Уатт быстро понял, в каком критическом положении находилась корнуэлская горная промышленность. Взором победителя окидывал он страну, считая залитые водой или заливаемые шахты местами своих будущих побед. Ведь с точки зрения интересов фирмы «Болтон и Уатт» каждый затопленный рудник обозначал возможность получения заказа на паровую машину. Когда Уатт прибыл в Корнуэлс, то машина для шахты Уиль-Бизи была уже почти собрана. Пуска ее в ход ожидал с нетерпением весь, можно сказать, Корнуэлс. Даже те из мастеров, которые побывали в Сохо, проявляли некоторый скептицизм к ожидаемой работе машины: Корнуэлский медный рудник — это все же нечто иное, чем какая-нибудь воздуходувка на заводе Вилькинсона. Некоторые владельцы рудников упорно не верили в успех Уатта, продолжая ставить ньюкомэновские машины с чудовищными котлами. Другие предпочитали выждать результатов испытания на Уиль-Бизи и, в случае успеха, готовы были дать заказ. Особенно большое недоверие проявили инженеры-мастера на рудниках.
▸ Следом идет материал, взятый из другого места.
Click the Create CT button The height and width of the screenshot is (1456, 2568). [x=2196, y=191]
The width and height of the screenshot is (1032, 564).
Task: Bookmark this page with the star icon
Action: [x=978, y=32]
Уатт жаловался на их косность и рутину. Едва ли это было справедливо: его встретили не явно враждебно, но к нему присматривались, не особенно доверяли, а может быть, даже и не вполне понимали его разговоры и объяснения. Да Уатт и не мог претендовать на особенно дружелюбное к себе отношение, ведь тут, в Корнуэлсе, были, можно сказать, целые династии мастеров-строителей, постигших в совершенстве все тонкости постройки ньюкомэновской машины, замечательные практики своего дела. Конечно, для местных инженеров Уатт был непрошенным пришельцем. Уатт с большой опаской относился к ним, каждую минуту ждал какого-нибудь подвоха, но самые крупные из них, Горнблоуэры, постарались сразу установить с ним контакт, другие подошли к нему после удачного пуска машины в Уиль-Бизи. Впечатление от работы уаттовской машины было действительно потрясающим.
«Пока еще машина собиралась, у нас было очень много зрителей, — писал Уатт, — и некоторые уже уверовали. Все старосты будут завтра здесь, чтобы увидеть чудо».
На другой день, действительно, происходил пуск машины при огромном стечении народа. «Быстрота, стремительность, величина и ужасный шум, производимые машиной, доставляют всем зрителям полное удовлетворение, как верующим, так и неверующим. Я один или два раза регулировал машину, чтобы смягчить ее удары и заканчивать ход с меньшим шумом, но мистер Уильсон (директор рудника) не может спать, если она не кажется просто бешеной. Я поэтому предоставил это дело машинисту».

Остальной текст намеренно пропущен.